This is a companion 
                  to the other Ančerl/Supraphon I have reviewed of late. 
                  While the other drew on Russian concert favourites this disc 
                  draws together classics of the last century; two of which are 
                  with speaker. Those two are designed for children with the Britten 
                  a didactic piece; the Prokofiev an entertaining fable shot through 
                  with moral currents. 
                The 
                  1962 Petrushka is in stereo while the other tracks 
                  are mono. Ančerl's is a specially good Petrushka with crackling energy, split-second precision from 
                  the Czech orchestra and a far from faceless characterisation. 
                  The Czech PO's first trumpet is much better in this than in 
                  their recording of Pictures at an Exhibition. This player is 
                  a Dennis Brain of the trumpet section - listen to him at 3.03 
                  in track 3.  
                
Ančerl 
                  surprised me from one point of view. His interpretation brought 
                  to the surface far more of the Rimskian fantasy than I had noticed 
                  previously. Also the linkages backwards and forwards in time 
                  with Le Sacre and 
                  The Firebird are 
                  laid bare. 
                
The 
                  other two pieces are charmingly done, evidently produced by 
                  adding the Shilling track, three or four years after the music 
                  tracks were made. Shilling, speaking in the early sixties, is 
                  less mannered than Sargent in the Beulah recording of the Britten. 

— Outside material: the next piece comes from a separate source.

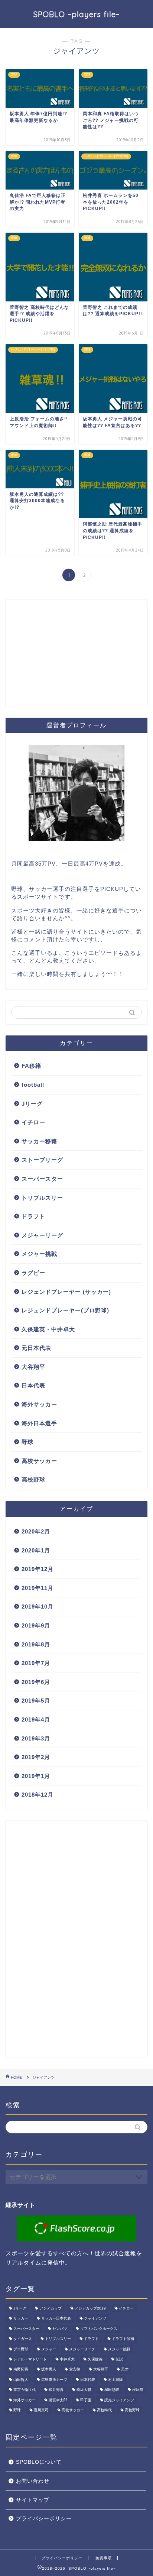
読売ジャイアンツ (119, 2400)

                  The playing in both works is high-spirited with Ančerl 
                  reminding us of Romeo and 
                  Juliet, a work contemporary with Peter 
                  and the Wolf. Regrettably each work is allotted only 
                  a single track. 
                
Outstandingly 
                  good notes from Supraphon though, sadly, nothing about Eric 
                  Shilling.   
                
A 
                  cracking stereo Petrushka 
                  lacking only in richness of recorded sound. The charming Prokofiev 
                  and Britten pieces are recorded in mono.